Spoken like an engineer!

I've written a lot of trailer music and a fair amount of music that might as well be trailers, and not infrequently I find the engineering can drain some of the excitement and coolness out of the end result. This is true even when we have a large, live orchestra.

I know the current aesthetic is influenced by the Remote Control approach (on some scores, though not all) of heavily engineering the tracks -- recording separately the strings / brass / perc. etc.; even recording separately the subsections within strings and brass and so on. By contrast, I don't try to control the sound much at all, but let the chips fall where they may, even with midi. I definitely would not get rid of round robins, just to pick one point in the above.
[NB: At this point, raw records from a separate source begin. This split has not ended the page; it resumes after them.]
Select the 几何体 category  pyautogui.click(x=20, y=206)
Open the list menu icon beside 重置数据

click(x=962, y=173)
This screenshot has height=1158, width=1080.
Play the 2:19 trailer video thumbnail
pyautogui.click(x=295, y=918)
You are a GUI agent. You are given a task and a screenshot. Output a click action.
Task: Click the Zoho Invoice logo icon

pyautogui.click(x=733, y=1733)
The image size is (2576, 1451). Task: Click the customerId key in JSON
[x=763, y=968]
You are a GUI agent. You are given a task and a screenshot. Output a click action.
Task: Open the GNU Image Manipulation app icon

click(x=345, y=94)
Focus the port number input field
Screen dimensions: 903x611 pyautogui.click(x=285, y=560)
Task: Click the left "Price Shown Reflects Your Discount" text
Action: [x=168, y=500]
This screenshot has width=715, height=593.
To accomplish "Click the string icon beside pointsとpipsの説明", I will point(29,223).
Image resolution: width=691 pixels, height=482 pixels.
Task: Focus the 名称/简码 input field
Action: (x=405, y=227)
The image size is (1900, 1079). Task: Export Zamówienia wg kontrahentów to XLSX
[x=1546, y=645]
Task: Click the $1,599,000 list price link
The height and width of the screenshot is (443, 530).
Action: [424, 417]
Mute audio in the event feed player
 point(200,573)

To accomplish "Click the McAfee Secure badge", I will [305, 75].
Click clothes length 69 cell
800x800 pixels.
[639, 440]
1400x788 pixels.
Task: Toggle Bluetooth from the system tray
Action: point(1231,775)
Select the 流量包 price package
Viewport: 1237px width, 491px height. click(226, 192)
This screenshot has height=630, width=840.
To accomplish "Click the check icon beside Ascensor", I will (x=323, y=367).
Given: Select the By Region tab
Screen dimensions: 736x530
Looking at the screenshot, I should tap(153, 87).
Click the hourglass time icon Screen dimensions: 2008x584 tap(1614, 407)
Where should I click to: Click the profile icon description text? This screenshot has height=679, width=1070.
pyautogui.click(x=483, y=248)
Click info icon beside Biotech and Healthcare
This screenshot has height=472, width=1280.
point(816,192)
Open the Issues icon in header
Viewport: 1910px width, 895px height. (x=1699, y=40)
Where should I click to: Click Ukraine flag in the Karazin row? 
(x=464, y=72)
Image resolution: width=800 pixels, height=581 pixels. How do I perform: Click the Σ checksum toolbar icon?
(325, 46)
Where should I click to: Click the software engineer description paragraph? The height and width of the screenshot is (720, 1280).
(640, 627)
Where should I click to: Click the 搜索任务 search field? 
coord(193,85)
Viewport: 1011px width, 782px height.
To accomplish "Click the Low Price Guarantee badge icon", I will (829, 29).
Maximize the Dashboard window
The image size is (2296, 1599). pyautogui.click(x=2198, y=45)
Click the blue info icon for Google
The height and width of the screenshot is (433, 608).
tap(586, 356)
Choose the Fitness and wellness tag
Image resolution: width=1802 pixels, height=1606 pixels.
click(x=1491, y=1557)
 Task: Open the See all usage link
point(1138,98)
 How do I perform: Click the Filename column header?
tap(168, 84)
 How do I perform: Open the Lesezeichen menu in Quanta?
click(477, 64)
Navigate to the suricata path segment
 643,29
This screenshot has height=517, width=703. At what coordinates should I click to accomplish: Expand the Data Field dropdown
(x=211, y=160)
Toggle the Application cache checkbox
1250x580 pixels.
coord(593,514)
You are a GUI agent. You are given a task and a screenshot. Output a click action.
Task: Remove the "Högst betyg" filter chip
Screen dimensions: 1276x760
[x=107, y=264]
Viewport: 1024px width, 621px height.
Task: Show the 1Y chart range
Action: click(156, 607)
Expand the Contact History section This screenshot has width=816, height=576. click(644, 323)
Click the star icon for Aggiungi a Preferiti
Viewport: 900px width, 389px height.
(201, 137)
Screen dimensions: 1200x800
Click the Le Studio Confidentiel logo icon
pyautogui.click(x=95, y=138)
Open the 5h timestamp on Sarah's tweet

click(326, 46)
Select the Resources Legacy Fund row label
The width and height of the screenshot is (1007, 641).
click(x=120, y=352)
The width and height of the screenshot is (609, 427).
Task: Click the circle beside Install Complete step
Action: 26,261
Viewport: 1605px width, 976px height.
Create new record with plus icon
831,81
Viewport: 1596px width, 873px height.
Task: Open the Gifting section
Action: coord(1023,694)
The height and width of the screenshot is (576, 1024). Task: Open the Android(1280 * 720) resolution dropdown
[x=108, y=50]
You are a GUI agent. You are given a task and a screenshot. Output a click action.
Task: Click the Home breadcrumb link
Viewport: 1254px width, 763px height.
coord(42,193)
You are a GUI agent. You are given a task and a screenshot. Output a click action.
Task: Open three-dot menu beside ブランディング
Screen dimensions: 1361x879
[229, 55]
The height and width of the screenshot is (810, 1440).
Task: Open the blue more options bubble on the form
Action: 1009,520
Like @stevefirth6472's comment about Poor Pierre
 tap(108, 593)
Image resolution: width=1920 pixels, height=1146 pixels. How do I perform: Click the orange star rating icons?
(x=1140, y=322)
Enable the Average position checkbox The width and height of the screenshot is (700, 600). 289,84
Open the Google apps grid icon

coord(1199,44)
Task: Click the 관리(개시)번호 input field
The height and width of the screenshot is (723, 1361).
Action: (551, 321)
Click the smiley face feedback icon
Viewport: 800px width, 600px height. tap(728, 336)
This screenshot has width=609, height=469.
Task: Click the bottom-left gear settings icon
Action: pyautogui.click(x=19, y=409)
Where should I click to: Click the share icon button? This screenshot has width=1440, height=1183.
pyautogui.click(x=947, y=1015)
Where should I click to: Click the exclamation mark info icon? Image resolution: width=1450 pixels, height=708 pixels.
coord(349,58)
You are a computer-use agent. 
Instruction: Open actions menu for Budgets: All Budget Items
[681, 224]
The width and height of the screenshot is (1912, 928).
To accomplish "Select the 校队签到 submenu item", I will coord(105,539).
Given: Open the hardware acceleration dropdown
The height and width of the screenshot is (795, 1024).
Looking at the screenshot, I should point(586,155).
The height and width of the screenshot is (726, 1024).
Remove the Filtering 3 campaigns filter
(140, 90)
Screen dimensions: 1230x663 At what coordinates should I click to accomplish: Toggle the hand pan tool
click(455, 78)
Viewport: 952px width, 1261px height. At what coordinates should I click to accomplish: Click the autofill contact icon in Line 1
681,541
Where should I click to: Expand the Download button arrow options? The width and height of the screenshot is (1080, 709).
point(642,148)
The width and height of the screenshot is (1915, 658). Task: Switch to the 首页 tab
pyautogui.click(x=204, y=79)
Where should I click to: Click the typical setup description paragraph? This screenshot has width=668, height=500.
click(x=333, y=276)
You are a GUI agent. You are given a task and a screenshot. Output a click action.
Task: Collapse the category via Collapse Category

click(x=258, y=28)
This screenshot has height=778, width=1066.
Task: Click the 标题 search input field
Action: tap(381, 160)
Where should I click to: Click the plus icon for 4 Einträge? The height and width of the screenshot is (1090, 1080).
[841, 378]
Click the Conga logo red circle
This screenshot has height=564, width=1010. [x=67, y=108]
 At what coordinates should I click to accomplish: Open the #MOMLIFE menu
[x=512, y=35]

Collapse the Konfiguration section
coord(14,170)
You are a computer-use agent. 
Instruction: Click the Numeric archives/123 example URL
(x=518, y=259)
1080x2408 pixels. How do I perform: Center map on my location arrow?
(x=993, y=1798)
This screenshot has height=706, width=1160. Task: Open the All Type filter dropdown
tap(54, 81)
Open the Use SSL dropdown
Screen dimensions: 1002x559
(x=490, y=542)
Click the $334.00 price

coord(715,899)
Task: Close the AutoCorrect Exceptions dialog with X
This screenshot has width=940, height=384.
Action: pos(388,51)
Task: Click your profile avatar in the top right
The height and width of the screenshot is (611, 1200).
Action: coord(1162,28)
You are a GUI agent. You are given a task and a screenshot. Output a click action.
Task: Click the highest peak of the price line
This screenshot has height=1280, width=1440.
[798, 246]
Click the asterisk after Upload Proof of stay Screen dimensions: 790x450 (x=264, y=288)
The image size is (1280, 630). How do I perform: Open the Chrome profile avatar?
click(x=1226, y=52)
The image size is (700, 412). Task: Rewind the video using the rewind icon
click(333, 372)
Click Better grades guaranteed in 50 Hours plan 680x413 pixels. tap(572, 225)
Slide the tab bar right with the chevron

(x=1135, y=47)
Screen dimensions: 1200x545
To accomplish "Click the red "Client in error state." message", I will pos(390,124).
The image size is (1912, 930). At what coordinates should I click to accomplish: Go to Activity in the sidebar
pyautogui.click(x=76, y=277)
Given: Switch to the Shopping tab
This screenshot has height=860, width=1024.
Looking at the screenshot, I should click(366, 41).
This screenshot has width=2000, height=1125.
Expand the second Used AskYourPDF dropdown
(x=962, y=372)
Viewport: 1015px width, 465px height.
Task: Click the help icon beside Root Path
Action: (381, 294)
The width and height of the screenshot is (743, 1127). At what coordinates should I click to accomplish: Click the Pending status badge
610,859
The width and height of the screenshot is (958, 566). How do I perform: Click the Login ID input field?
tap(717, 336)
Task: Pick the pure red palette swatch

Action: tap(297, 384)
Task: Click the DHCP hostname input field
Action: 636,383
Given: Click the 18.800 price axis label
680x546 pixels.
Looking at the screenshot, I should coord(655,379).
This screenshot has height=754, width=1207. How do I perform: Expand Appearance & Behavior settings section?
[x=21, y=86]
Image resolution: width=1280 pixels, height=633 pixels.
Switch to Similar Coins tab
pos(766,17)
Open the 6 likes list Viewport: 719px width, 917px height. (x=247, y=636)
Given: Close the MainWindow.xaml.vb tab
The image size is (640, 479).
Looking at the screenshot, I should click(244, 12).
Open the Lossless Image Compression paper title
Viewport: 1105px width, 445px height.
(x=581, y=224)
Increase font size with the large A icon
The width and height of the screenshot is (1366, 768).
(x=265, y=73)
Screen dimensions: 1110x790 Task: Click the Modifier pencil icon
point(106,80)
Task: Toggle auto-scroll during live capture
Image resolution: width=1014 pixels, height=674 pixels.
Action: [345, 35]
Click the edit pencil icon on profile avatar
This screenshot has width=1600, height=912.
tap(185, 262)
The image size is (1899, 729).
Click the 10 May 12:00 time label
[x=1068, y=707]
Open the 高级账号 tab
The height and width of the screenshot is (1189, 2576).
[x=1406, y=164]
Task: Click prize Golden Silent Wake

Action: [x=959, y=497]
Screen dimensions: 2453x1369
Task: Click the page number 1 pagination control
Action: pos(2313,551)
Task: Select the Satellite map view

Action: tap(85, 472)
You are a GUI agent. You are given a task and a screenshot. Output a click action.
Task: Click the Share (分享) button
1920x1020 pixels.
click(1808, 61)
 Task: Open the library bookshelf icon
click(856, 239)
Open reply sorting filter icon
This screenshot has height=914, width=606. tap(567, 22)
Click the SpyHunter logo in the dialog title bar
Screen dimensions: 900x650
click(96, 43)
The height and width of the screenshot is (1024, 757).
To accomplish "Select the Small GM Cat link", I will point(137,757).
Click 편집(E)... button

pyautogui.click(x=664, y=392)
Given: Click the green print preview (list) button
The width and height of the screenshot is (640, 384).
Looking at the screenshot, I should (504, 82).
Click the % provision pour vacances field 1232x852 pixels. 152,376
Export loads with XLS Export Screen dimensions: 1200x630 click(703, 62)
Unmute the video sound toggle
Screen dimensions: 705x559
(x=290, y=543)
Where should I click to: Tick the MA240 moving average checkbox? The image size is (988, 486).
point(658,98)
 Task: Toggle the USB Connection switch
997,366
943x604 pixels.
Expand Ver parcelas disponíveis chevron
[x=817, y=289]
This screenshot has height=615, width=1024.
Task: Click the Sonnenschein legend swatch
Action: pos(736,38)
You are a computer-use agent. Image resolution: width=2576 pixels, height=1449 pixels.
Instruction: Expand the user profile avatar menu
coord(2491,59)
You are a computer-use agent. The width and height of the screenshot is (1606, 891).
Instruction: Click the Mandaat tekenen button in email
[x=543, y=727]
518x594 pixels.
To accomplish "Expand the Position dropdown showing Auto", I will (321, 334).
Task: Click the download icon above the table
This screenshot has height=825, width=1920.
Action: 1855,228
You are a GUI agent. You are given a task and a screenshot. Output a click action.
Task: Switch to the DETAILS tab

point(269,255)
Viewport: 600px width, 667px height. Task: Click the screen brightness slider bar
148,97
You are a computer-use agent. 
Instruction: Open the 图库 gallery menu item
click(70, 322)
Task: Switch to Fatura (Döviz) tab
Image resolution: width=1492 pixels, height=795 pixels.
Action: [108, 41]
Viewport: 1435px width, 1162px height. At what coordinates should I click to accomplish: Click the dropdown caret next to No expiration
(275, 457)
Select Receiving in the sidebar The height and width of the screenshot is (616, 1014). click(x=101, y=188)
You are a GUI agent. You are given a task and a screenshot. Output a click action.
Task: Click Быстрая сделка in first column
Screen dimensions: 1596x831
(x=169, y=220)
My experience over some time is that many engineers focus on controlling the sound -- eliminating wash and rumble that they feel may not be intentional. But I never subscribed to that approach. When I listen to Jerry Goldsmith's scores, there's a lot of racket there; buzzing brass, rattling drums, rosin, and so on. A big orchestra, especially in an action / excitement mode, is full of out-of-control sounds, and that's one of the things I like about it.

So the last thing I would do is EQ everything or start hemming in the sounds before I've even finished composing.

Admittedly, some stuff can get wooly, so do whatever you think you need to after you've written the piece, but use your ears first. Don't assume that you _should_ "clean up" the sound before you conclude, independently as an artist, that you don't like what you're hearing.

I'm not attacking @Scoremixer personally, as I realise he subscribes to a widely-shared point of view. Possibly, it's the vast majority point of view.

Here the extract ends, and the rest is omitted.